Tom Lane wrote:
> Bruce Momjian <pgman@candle.pha.pa.us> writes:
> > Tom Lane wrote:
> >> Exactly. But 1% would be uselessly small with this definition. Offhand
> >> I'd think something like 50% might be a starting point; maybe even more.
> >> What that says is that a page isn't a candidate to be written out by the
> >> bgwriter until it's fallen halfway down the LRU list.
>
> > So we are not scanning by buffer address but using the LRU list? Are we
> > sure they are mostly dirty?
>
> No. The entire point is to keep the LRU end of the list mostly clean.
>
> Now that you mention it, it might be interesting to try the approach of
> doing a clock scan on the buffer array and ignoring the ARC lists
> entirely. That would be a fundamentally different way of envisioning
> what the bgwriter is supposed to do, though. I think the main reason
> Jan didn't try that was he wanted to be sure the LRU page was usually
> clean so that backends would seldom end up doing writes for themselves
> when they needed to get a free buffer.
>
> Maybe we need a hybrid approach: clean a few percent of the LRU end of
> the ARC list in order to keep backends from blocking on writes, plus run
> a clock scan to keep checkpoints from having to do much.
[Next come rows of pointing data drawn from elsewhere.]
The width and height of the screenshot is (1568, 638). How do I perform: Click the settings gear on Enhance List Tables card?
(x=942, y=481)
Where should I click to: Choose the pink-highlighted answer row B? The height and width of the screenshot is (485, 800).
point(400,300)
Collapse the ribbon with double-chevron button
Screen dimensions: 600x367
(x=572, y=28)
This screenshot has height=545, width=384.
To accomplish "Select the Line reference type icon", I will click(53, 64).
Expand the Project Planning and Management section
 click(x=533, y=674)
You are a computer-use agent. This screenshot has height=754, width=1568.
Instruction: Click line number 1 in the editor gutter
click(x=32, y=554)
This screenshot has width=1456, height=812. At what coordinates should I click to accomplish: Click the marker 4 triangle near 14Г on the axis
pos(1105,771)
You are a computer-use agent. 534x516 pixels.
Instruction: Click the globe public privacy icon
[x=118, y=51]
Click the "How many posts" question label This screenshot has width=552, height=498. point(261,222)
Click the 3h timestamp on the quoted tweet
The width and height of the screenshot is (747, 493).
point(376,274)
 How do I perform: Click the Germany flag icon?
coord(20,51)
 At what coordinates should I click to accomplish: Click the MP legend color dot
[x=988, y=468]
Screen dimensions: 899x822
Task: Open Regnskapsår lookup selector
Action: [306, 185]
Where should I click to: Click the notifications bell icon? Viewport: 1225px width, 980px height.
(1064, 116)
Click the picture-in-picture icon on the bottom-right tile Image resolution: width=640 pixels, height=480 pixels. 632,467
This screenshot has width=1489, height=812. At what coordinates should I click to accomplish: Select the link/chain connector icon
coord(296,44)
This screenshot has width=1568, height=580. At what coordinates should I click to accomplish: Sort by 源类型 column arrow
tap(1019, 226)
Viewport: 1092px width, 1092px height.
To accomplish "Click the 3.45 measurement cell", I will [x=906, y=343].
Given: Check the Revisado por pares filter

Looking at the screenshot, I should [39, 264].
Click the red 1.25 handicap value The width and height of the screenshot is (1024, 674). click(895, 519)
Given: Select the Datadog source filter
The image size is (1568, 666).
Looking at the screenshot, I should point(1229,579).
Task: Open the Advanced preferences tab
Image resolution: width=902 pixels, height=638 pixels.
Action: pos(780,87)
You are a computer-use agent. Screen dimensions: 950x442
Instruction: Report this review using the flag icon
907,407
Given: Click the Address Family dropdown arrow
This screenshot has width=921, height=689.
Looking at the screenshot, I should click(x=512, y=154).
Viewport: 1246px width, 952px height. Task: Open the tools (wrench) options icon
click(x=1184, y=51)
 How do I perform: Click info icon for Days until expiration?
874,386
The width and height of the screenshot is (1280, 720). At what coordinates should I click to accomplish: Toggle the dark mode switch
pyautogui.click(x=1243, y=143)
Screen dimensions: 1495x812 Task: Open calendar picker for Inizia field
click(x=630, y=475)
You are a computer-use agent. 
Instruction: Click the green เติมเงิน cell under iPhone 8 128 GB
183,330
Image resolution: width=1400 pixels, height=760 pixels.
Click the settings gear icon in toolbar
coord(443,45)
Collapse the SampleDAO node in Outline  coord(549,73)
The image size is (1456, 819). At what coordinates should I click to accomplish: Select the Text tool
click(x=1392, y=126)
But that's way
> beyond what we have time for in the 8.0 cycle.
OK, so we scan from the end of the LRU. If we scan X% and find _no_
dirty buffers perhaps we should start where we left off last time.
If we don't start where we left off, I am thinking if you do a lot of
writes then do nothing, the next checkpoint would be huge because a lot
of the LRU will be dirty because the bgwriter never got to it.